**What to produce**
Could you pull out the lines from the one containing "How do I perform: Open the photo" through the one containing "[x=46, y=30]", both included, and reproduce them verbatim?

**Raw data**
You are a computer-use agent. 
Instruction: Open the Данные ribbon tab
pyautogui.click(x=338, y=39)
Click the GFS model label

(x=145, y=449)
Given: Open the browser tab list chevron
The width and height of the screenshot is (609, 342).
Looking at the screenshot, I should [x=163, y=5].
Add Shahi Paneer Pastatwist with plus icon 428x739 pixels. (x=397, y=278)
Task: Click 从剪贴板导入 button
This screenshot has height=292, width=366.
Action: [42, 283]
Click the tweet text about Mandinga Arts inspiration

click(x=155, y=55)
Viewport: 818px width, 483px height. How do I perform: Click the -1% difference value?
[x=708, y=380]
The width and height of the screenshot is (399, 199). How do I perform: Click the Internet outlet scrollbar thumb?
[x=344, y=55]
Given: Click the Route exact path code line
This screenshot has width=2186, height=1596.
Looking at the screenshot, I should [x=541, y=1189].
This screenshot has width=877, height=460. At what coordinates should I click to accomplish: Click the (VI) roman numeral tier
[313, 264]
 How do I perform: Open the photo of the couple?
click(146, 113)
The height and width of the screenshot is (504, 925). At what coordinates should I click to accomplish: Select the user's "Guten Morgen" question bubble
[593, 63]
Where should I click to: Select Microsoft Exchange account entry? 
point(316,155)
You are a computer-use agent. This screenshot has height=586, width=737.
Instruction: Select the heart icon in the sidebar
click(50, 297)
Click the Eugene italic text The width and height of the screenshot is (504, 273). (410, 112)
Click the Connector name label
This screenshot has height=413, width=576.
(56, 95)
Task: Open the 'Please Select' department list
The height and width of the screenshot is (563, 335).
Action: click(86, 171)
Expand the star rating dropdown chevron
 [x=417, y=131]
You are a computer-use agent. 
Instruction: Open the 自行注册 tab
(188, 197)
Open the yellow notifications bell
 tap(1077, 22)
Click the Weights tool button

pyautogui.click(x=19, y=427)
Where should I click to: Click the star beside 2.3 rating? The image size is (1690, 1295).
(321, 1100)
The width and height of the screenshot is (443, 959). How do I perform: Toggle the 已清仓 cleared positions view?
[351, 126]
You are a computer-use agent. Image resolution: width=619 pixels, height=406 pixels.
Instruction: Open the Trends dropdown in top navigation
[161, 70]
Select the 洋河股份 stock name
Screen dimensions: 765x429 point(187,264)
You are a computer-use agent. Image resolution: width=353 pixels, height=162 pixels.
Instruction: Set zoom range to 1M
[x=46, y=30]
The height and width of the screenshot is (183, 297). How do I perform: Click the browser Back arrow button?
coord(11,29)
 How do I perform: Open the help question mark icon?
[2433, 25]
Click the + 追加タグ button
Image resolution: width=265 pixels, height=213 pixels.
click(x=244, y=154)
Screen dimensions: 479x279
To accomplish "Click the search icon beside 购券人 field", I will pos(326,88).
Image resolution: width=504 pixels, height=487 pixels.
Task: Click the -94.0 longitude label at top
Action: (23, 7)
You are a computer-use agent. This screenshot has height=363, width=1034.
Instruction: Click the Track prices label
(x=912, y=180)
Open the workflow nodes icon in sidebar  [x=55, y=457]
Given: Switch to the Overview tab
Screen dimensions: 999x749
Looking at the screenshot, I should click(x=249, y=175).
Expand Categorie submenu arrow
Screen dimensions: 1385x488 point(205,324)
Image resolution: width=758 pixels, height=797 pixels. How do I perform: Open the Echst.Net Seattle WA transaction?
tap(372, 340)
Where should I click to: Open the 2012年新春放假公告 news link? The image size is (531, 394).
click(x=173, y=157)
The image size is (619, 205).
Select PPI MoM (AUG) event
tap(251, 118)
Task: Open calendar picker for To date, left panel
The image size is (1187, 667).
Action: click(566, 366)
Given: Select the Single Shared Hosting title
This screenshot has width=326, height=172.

**Written answer**
 How do I perform: Open the photo of the couple?
click(146, 113)
The height and width of the screenshot is (504, 925). At what coordinates should I click to accomplish: Select the user's "Guten Morgen" question bubble
[593, 63]
Where should I click to: Select Microsoft Exchange account entry? 
point(316,155)
You are a computer-use agent. This screenshot has height=586, width=737.
Instruction: Select the heart icon in the sidebar
click(50, 297)
Click the Eugene italic text The width and height of the screenshot is (504, 273). (410, 112)
Click the Connector name label
This screenshot has height=413, width=576.
(56, 95)
Task: Open the 'Please Select' department list
The height and width of the screenshot is (563, 335).
Action: click(86, 171)
Expand the star rating dropdown chevron
 [x=417, y=131]
You are a computer-use agent. 
Instruction: Open the 自行注册 tab
(188, 197)
Open the yellow notifications bell
 tap(1077, 22)
Click the Weights tool button

pyautogui.click(x=19, y=427)
Where should I click to: Click the star beside 2.3 rating? The image size is (1690, 1295).
(321, 1100)
The width and height of the screenshot is (443, 959). How do I perform: Toggle the 已清仓 cleared positions view?
[351, 126]
You are a computer-use agent. Image resolution: width=619 pixels, height=406 pixels.
Instruction: Open the Trends dropdown in top navigation
[161, 70]
Select the 洋河股份 stock name
Screen dimensions: 765x429 point(187,264)
You are a computer-use agent. Image resolution: width=353 pixels, height=162 pixels.
Instruction: Set zoom range to 1M
[x=46, y=30]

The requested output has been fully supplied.